> [Your goal]:
Leave out the pictures, and retype the remaining data exactly.

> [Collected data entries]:
+--

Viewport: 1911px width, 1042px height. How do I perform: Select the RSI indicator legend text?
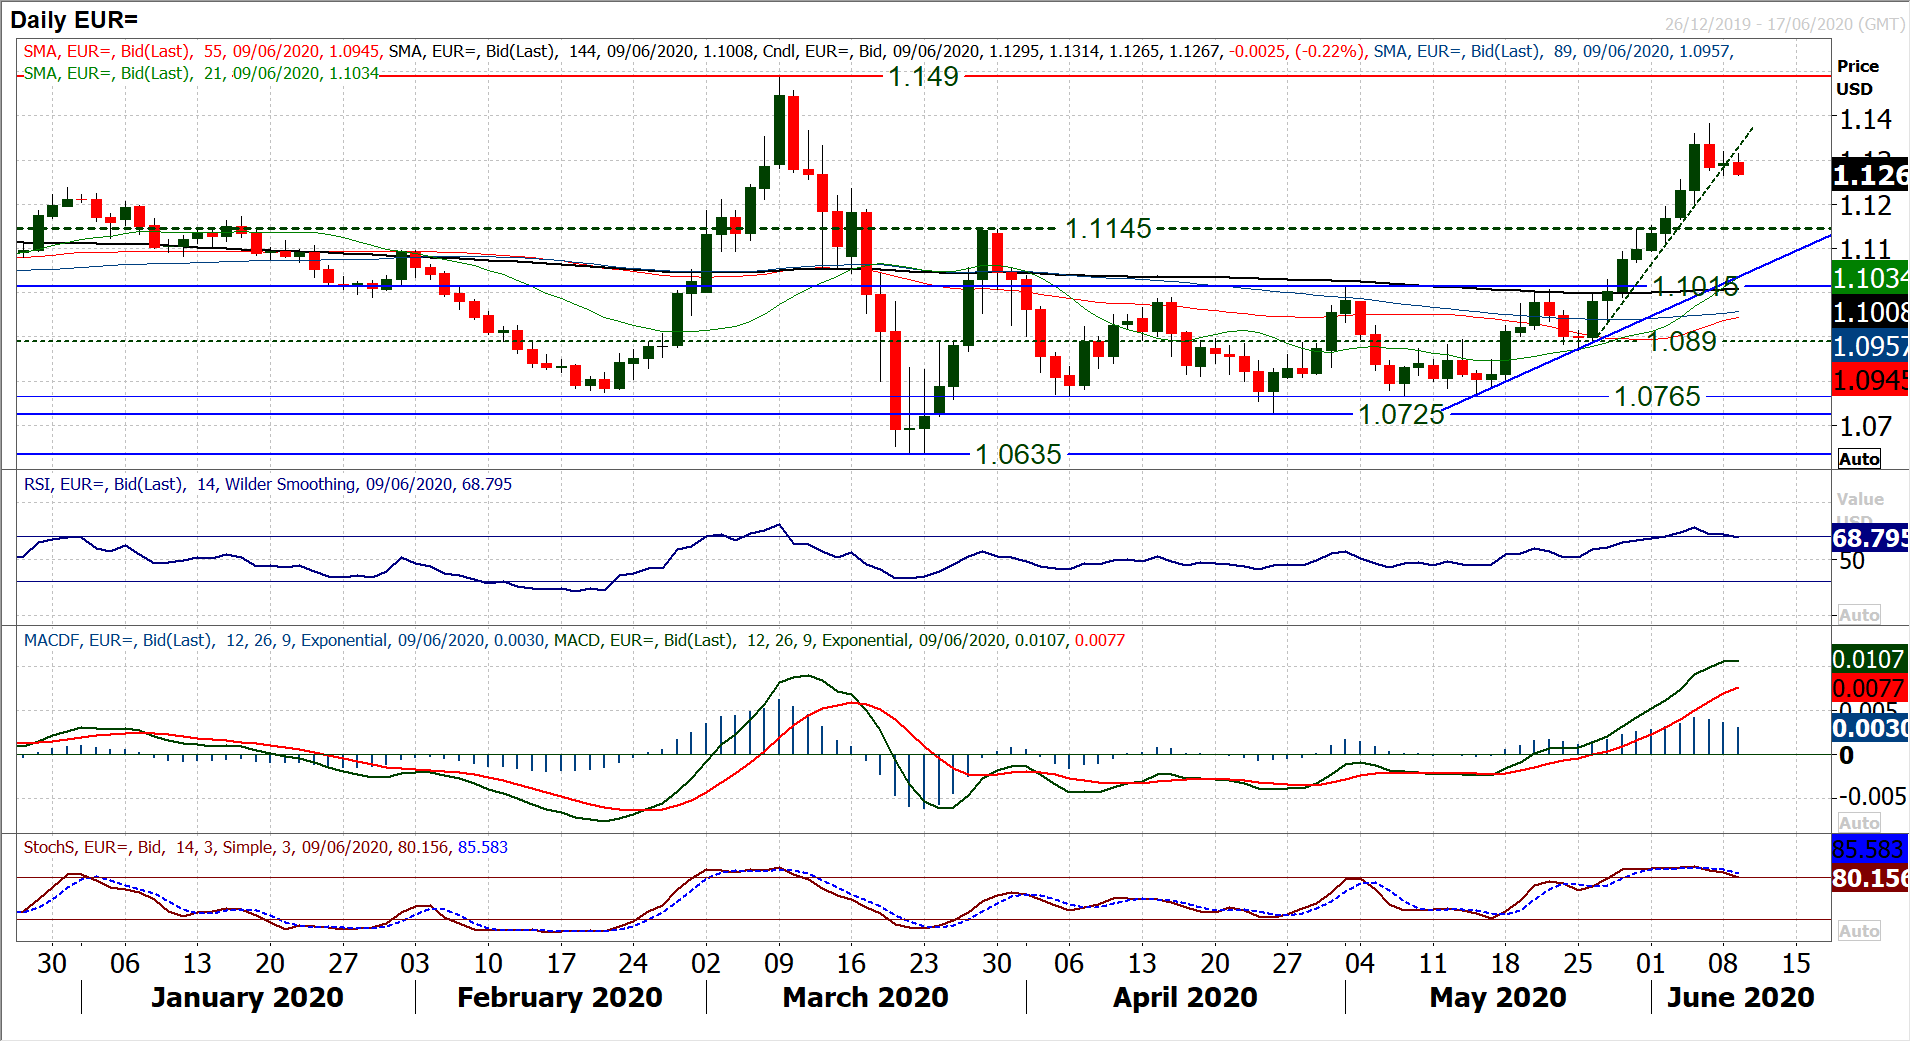point(267,485)
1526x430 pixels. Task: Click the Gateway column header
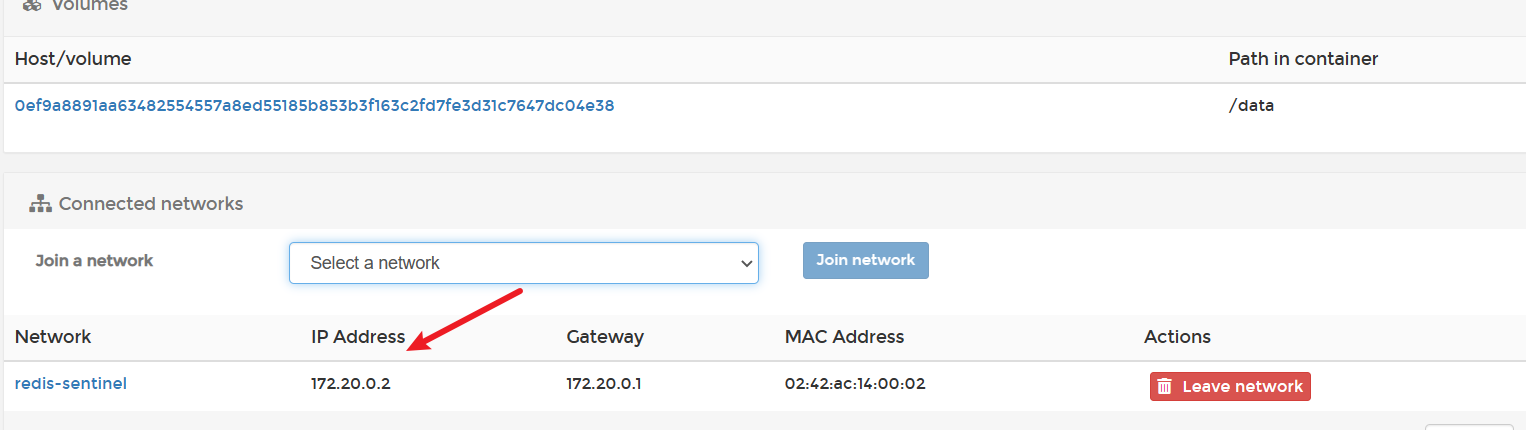pos(605,337)
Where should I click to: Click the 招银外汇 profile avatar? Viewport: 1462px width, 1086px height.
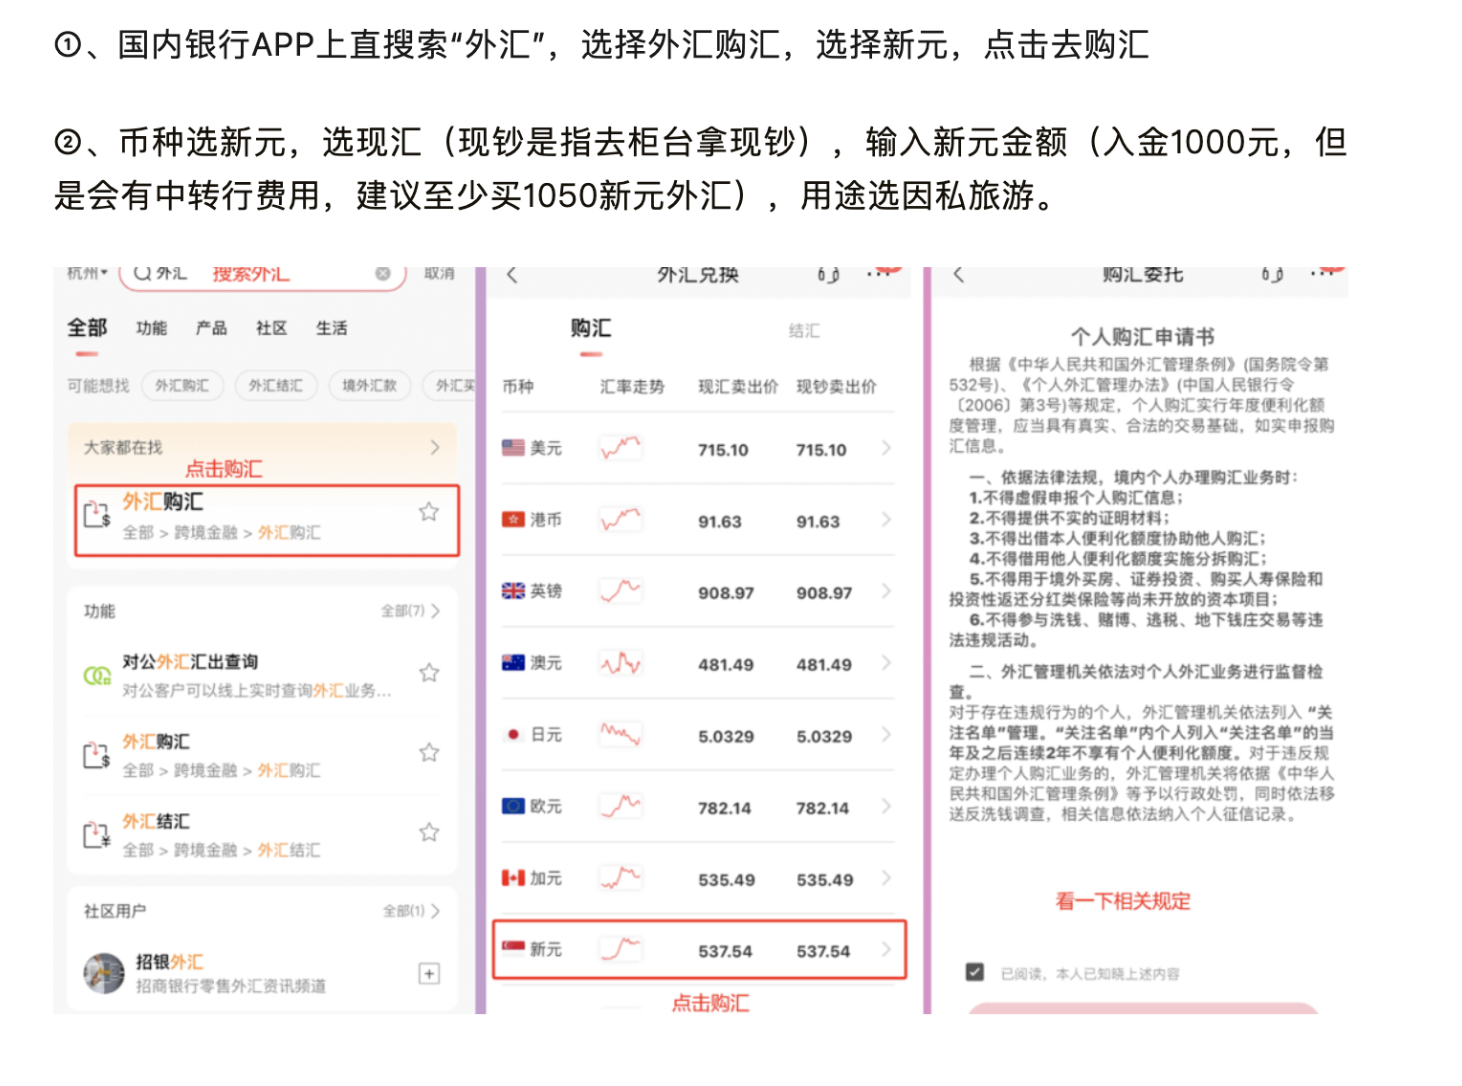pos(104,973)
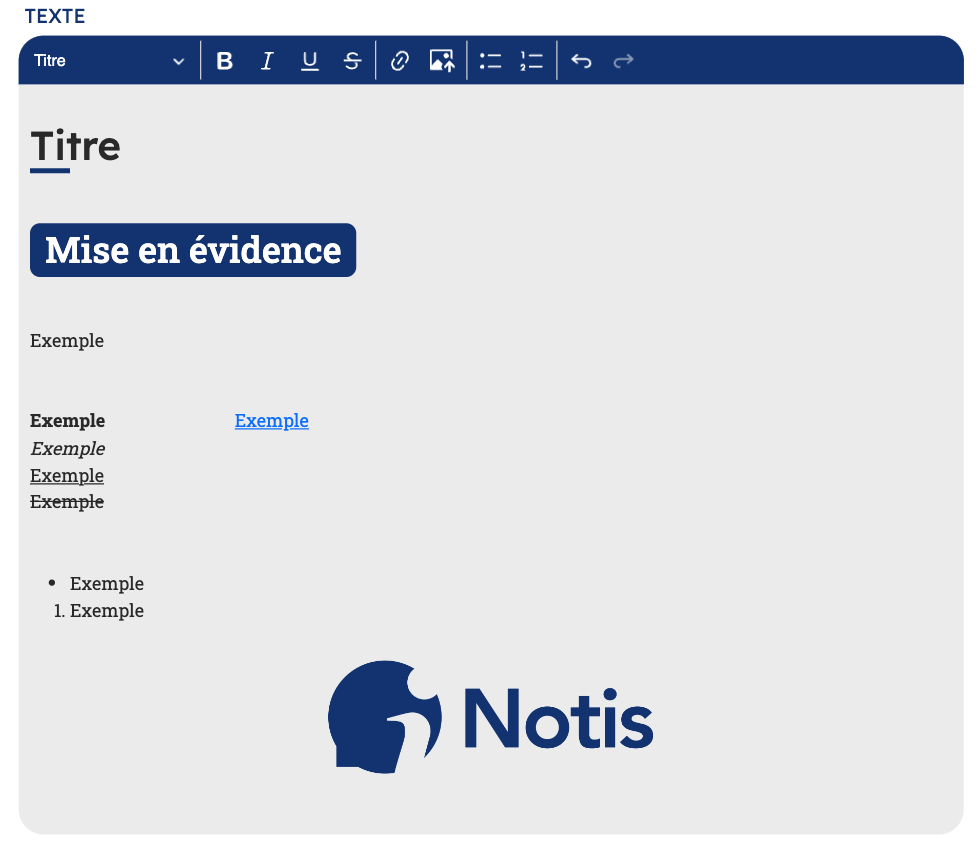Click the italic Exemple text
The width and height of the screenshot is (980, 843).
pyautogui.click(x=67, y=449)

+--

> [Answer for the task]:
Viewport: 1911px width, 1042px height. How do I perform: Select the RSI indicator legend text?
point(267,485)
1526x430 pixels. Task: Click the Gateway column header
pos(605,337)
Where should I click to: Click the 招银外汇 profile avatar? Viewport: 1462px width, 1086px height.
pos(104,973)
Click the italic Exemple text
The width and height of the screenshot is (980, 843).
pyautogui.click(x=67, y=449)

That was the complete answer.